Advertising Law

Ad Company's Geotargeting Locates a $1M Penalty

InMobi, a Singapore-based mobile advertising company, will pay almost $1 million in civil penalties and implement a comprehensive privacy program to settle charges that the company violated the Federal Trade Commission Act and the Children's Online Privacy Protection Act by deceptively tracking the locations of hundreds of millions of consumers, including children, to serve them geo-targeted advertising.

Although InMobi said its ad software only tracked consumers when they affirmatively opted in, as stated in its privacy settings, it actually tracked consumer locations whether or not the consumer provided permission—and even when consumers denied permission to access their location information, the agency alleged.

The problem played out on more than 1 billion devices worldwide, the FTC added, via multiple forms of location-based advertising. Combining the information collected from consumers with the wireless networks they were near, InMobi created a database that the company then used to infer the physical location of consumers even when they turned off the location collection on their device, some of whom were children.

It therefore violated COPPA's requirement that parental consent must be obtained prior to collecting and using a child's personally identifiable information, which includes geolocation data, the agency said.

"InMobi tracked the locations of hundreds of millions of consumers, including children, without their consent, in many cases totally ignoring consumers' express privacy preferences," Jessica Rich, Director of the FTC's Bureau of Consumer Protection, said in a press release about the case. "This settlement ensures that InMobi will honor consumers' privacy choices in the future, and will be held accountable for keeping their privacy promises."

To settle the case, InMobi agreed to pay $950,000 (of a $4 million partially suspended civil penalty) and make changes to its practices, including implementing a comprehensive privacy program (with independent audits every two years for the next 20 years).

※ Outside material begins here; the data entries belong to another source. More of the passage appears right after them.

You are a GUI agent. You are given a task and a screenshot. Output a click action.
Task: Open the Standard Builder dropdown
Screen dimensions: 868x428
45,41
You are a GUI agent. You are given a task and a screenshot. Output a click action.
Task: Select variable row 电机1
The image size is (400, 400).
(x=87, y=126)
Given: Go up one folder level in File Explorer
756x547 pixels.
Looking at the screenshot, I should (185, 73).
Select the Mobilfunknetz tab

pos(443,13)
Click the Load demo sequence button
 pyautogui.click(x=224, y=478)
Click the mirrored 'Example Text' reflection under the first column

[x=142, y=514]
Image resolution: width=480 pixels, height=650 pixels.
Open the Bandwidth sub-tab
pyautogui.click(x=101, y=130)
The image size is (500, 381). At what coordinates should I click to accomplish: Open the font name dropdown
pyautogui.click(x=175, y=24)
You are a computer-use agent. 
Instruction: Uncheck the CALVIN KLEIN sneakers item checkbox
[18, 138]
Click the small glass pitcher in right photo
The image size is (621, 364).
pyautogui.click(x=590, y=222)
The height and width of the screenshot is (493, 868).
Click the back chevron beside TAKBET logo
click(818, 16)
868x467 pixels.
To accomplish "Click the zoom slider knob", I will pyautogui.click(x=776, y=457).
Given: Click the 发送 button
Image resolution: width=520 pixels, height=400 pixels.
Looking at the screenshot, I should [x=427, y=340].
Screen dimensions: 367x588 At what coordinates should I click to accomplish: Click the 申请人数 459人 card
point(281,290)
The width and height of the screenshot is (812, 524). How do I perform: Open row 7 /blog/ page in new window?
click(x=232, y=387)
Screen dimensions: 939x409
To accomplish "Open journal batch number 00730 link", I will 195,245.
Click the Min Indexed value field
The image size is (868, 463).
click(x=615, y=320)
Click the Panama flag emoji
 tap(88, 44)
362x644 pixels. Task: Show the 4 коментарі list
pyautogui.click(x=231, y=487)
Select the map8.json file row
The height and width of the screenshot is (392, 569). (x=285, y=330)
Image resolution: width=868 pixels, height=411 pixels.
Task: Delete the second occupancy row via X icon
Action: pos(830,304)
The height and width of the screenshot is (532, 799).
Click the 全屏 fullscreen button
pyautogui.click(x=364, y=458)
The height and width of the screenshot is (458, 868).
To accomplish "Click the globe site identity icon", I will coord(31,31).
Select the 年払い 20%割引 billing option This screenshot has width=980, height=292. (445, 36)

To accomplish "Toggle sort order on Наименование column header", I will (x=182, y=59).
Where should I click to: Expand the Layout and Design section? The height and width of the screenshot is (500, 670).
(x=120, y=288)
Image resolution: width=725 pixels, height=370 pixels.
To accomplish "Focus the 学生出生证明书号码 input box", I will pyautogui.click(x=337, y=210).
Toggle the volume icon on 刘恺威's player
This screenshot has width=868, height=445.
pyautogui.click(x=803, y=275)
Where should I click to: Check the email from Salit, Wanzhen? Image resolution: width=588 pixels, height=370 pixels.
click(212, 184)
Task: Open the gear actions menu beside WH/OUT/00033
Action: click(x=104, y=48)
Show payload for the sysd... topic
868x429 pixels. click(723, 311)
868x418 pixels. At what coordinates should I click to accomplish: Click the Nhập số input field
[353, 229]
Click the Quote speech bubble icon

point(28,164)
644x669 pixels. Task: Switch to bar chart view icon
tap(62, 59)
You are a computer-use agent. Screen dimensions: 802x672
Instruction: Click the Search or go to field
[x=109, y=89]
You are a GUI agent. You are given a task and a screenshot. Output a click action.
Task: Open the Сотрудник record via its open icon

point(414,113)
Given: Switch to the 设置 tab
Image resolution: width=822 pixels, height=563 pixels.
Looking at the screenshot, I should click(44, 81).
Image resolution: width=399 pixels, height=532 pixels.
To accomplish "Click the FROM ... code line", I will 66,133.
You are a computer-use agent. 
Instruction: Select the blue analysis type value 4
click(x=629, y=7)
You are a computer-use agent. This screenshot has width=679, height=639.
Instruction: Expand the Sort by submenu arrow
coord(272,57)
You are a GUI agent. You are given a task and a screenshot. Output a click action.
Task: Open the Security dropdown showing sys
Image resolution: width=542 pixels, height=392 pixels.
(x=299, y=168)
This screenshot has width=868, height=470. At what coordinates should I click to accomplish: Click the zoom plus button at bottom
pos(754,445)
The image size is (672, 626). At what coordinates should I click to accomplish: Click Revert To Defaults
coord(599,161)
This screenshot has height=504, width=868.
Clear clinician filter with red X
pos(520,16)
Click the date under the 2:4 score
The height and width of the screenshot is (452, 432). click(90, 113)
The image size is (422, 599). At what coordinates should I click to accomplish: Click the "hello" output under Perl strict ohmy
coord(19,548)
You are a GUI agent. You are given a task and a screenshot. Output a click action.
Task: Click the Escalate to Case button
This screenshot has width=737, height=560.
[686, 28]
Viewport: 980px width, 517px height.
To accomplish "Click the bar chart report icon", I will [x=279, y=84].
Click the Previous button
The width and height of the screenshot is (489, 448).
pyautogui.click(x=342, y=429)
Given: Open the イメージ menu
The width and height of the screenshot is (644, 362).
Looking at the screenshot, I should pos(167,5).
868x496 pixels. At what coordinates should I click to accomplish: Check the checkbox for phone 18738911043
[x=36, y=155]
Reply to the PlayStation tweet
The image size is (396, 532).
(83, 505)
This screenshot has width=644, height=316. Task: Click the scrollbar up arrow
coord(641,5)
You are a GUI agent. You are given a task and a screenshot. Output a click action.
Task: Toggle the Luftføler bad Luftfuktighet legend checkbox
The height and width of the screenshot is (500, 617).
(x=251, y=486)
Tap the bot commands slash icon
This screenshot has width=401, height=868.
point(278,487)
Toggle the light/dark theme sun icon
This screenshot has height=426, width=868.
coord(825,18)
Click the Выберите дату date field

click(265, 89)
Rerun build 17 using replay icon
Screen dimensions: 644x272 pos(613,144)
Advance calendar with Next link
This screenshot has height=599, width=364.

The company will be prohibited from collecting consumer location information without affirmative, express consent and must honor consumers' location privacy settings. Location information of consumers collected without their consent, as well as all the information collected from children, must be deleted. Future misrepresentations about privacy practices as well as future violations of COPPA are prohibited.

To read the complaint and stipulated order in U.S. v. InMobi Pte Ltd., click here.

Why it matters: While the agency typically focuses on misleading claims made to consumers, the FTC filed suit against InMobi based on deceptive statements made to other businesses where the misrepresentations actually impacted consumers. "As a result, application developers could not provide accurate information to consumers regarding their applications' privacy practices," according to the FTC's complaint, its first action against the operator of a mobile ad network.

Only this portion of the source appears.